SOBRADINHO e REMANSO, BAHIA - “Eu vivia em Bossoroca e sonhava melhorar. Bossoroca está no fundo das águas. Mas o jumento que levava água está no mesmo lugar”, diz seu Gumercindo da Silva dos Anjos, de 75 anos. Ele nasceu em Sento Sé, de onde Bossoroca era distrito. Hoje mora na cidade de Sobradinho, que não existia antes do lago e surgiu a partir do canteiro de obras da hidrelétrica.

A vida de seu Gumercindo condensa a do seu sertão. Em Bossoroca, plantava como quase todo mundo ali. Cultivava mandioca, feijão e abóbora. Veio o lago, Bossoroca foi para o fundo d’água e ele virou pescador. Se mudou para a nova Sobradinho com a mulher, Maria, e os nove filhos — “todos foram para a escola. Hoje não precisam de ninguém”. Mas, à medida que envelhecia, o peixe também desaparecia. Juntou o que tinha e virou pequeno comerciante.

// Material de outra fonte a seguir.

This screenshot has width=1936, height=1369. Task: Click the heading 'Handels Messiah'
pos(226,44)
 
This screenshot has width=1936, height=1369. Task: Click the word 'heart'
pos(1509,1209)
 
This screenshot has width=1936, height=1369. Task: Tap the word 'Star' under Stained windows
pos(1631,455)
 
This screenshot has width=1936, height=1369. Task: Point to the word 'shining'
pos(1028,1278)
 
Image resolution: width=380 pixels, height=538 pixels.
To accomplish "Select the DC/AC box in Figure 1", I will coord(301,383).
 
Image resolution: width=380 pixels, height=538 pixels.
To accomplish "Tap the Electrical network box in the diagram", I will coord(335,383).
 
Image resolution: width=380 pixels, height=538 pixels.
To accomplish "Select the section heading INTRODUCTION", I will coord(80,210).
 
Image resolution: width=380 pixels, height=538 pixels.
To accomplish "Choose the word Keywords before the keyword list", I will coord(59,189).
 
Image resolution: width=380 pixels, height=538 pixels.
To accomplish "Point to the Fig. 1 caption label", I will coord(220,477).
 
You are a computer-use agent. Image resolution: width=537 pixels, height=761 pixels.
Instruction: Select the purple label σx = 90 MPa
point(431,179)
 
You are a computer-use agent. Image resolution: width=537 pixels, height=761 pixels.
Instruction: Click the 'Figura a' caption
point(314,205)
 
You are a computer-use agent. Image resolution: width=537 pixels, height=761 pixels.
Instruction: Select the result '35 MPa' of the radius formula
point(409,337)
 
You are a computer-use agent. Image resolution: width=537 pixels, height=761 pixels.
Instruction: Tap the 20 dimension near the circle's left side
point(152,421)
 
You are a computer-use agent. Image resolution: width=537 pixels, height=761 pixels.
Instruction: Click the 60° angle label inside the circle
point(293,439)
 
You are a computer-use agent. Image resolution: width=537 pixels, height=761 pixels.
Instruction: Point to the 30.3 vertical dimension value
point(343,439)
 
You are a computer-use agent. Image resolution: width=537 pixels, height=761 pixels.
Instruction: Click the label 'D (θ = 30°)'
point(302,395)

Foi em Sobradinho que seu Gumercindo, que faz questão de andar pela cidade com o velho e imenso chapéu de pescador do São Francisco, conheceu Francisco Ivan Aquino, de 58 anos. Aquino chegou a Sobradinho em 1973. Veio com a família. O pai trabalhava na usina hidrelétrica. Viu o município nascer e crescer. De todos os municípios do entorno do reservatório, Sobradinho tem a melhor situação, 77% dos habitantes têm coleta de esgoto. Mas não há tratamento. Ele segue a céu aberto direto para o São Francisco
.
— E não é apenas o esgoto doméstico. A agricultura joga seus resíduos no lago, e o uso de agrotóxicos é elevadíssimo. Isso em toda a região — diz Aquino, que é o presidente do Comitê da Bacia Hidrográfica do Lago de Sobradinho

A água da cidade é captada direto do lago, por meio do Canal da Serra da Batateira, uma obra nunca concluída. Uma bomba coberta por plásticos e um cano emendado se encarregam de puxar a água barrenta do São Francisco de dentro do lago para o canal.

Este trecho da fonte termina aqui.